« Au mérite d’habile navigateur, de guerrier, de bon écrivain, Mr de La Pérouse en joint un autre bien plus cher à son cœur, celui d’être aux extrémités du monde le digne représentant de l’humanité, de son prince et des vertus de sa nation ». (Lettre du naturaliste Lamanon au maréchal de Castries, ministre de la Marine, écrite  en Mer de Chine, 1er janvier 1787).

Jean-François de Galaup, comte de La Pérouse, est né au manoir du Gô, en Albi, le 23 août 1741. Dès l’âge de 15 ans, il entre aux gardes de la Marine...

Au cours de la guerre de Sept ans, volontaire à bord du vaisseau le Formidable, il est blessé et fait prisonnier à la bataille des Cardinaux. En 1764, il est nommé enseigne de vaisseau et séjourne de 1772 à 1777 dans l’Océan Indien, où, sous les ordres de Ternay, il accomplit deux campagnes aux Indes. Puis c’est la guerre d’Indépendance des Etats-Unis d’Amérique.

Lieutenant de vaisseau (1777) sous les ordres de d’Estaing, Ternay et de Grasse, La Pérouse commande successivement les frégates l’Amazone et l’Astrée. Capitaine de vaisseau (1781) sur l’Astrée, il se distingue en capturant en compagnie de l’Hermione, une frégate, une corvette et plusieurs transports anglais.

En 1782, il est mis à la tête d’une division composée du vaisseau de 74 canons le Sceptre, des frégates  l’Astrée (lieutenant de vaisseau Fleuriot de Langle) et   l’Engageant . II accomplit alors, une mission difficile dans la baie d’Hudson dont l’objectif : détruire les établissements anglais des forts York et  Prince de Galles, est pleinement atteint.

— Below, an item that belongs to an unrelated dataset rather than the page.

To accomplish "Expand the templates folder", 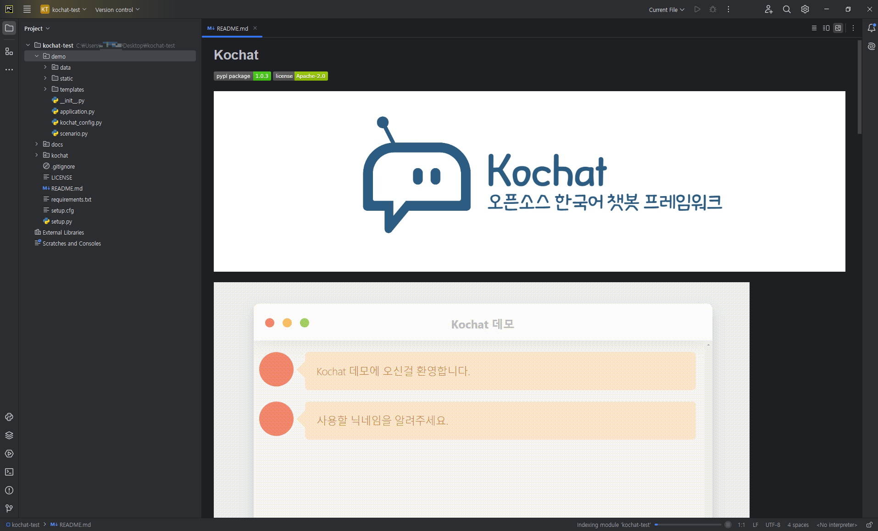I will pos(44,89).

Les Anglais eux-mêmes rendent hommage à ses sentiments humanitaires.

La paix venue, il reçoit du roi Louis XVI le commandement d’une grande expédition de découverte dans le Pacifique qui se voulait le digne pendant français des illustres voyages du britannique James Cook (1728-1779).

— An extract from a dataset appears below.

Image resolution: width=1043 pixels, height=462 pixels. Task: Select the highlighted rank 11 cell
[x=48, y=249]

L'expédition avait été décidée et préparée par le roi en personne avec ses conseillers, et entièrement financée sur des deniers publics. Ses objectifs étaient scientifiques, mais aussi commerciaux :

 - parachever les découvertes de Cook dans l’Océan Pacifique,

 - rechercher de nouveaux débouchés pour le commerce français.

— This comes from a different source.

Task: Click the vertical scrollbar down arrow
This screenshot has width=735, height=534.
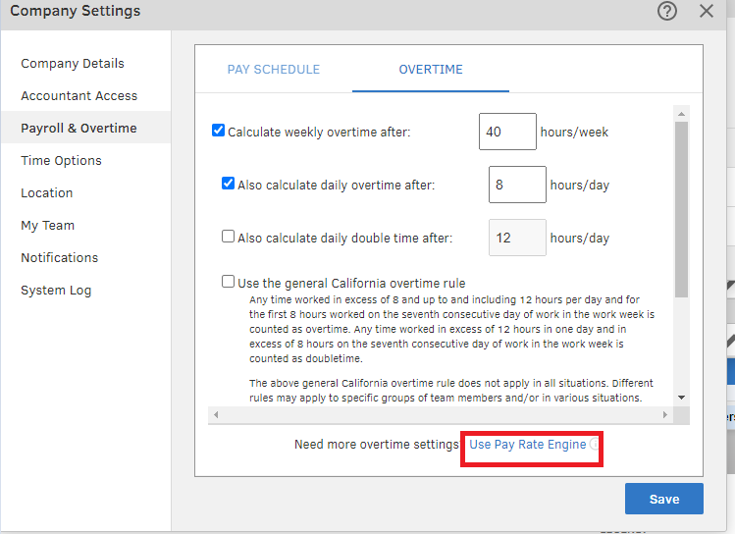Action: coord(682,397)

A la veille de son départ, La Pérouse a 44 ans. Il porte l’uniforme depuis 28 ans dont 14 de campagnes. Ses deux frégates, l’Astrolabe et la Boussole appareillent de Brest le 1er août 1785 avec à leur bord une équipe de savants et d’artistes. Le 9 avril 1786, il aborde l’île de Pâques. Le 29 mai, il est aux îles Hawaï dont il rectifie la position sur la carte. Le 2 juillet 1786, il atteint la côte Nord-Ouest de l’Amérique. Il gagne ensuite Macao, puis les Philippines et de là remonte vers le Japon.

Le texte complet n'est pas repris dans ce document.